::: Data for review

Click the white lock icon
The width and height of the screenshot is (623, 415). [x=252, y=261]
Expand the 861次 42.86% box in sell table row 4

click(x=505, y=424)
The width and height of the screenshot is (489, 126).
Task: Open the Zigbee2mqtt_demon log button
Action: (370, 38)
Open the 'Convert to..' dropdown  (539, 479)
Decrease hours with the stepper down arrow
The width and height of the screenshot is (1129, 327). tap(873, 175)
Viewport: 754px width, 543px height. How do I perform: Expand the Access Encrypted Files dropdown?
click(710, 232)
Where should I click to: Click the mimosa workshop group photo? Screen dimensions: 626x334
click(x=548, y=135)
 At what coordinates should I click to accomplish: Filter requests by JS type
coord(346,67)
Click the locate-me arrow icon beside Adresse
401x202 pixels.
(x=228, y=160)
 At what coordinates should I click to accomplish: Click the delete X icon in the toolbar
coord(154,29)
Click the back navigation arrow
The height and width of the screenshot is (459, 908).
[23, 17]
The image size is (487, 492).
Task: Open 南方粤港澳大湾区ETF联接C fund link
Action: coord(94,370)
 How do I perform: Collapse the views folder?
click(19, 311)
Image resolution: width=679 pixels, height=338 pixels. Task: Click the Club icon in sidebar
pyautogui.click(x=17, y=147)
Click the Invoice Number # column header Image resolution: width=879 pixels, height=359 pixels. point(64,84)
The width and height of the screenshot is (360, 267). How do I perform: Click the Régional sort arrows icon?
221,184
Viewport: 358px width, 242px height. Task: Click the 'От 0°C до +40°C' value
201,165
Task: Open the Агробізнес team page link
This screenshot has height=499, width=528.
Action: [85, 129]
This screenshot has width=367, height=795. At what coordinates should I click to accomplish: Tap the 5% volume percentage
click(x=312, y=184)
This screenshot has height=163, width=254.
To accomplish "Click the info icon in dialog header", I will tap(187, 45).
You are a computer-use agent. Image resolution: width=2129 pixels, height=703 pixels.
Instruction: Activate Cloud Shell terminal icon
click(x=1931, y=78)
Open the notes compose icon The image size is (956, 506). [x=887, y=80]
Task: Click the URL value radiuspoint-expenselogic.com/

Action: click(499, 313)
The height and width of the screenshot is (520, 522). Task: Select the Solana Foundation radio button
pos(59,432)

::::::

## To do
The answer must be every line from the entries above that holds the string "header".

## Result for this exercise
Click the Invoice Number # column header Image resolution: width=879 pixels, height=359 pixels. point(64,84)
To accomplish "Click the info icon in dialog header", I will tap(187, 45).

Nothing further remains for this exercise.